_INFORMATION SUPPLIED_
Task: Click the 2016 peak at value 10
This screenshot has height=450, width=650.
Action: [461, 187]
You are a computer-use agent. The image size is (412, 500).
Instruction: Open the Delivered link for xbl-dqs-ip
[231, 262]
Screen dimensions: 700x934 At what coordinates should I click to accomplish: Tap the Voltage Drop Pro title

* * *

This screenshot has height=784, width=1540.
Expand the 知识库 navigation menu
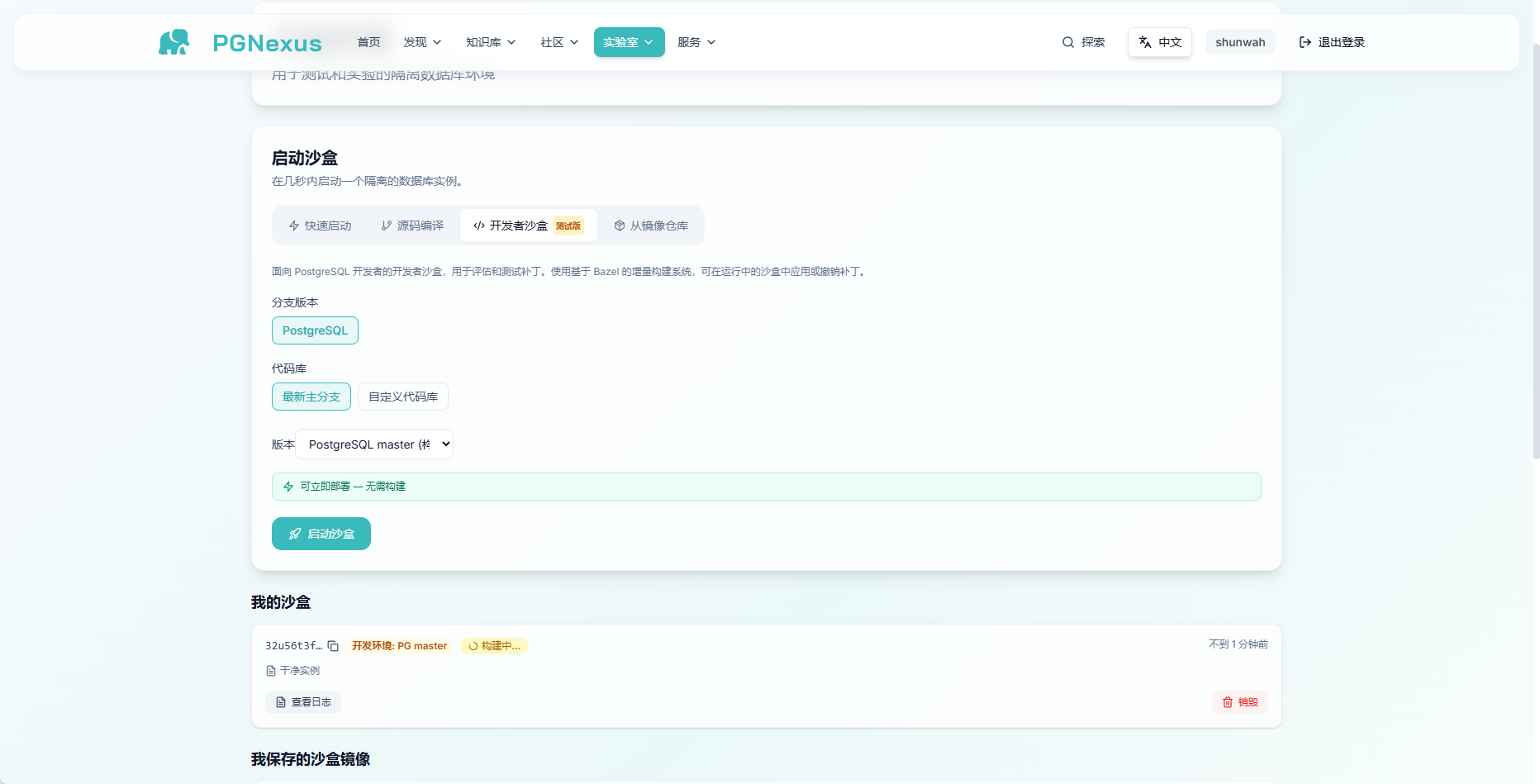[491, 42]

* * *

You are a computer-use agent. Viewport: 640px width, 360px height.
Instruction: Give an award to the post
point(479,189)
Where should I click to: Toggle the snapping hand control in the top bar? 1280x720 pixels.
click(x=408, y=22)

_TASK BRIEF_
Report every line in the data that holds "agent", copying each one.

_RESPONSE AREA_
You are a computer-use agent. The image size is (412, 500).
You are a computer-use agent. Viewport: 640px width, 360px height.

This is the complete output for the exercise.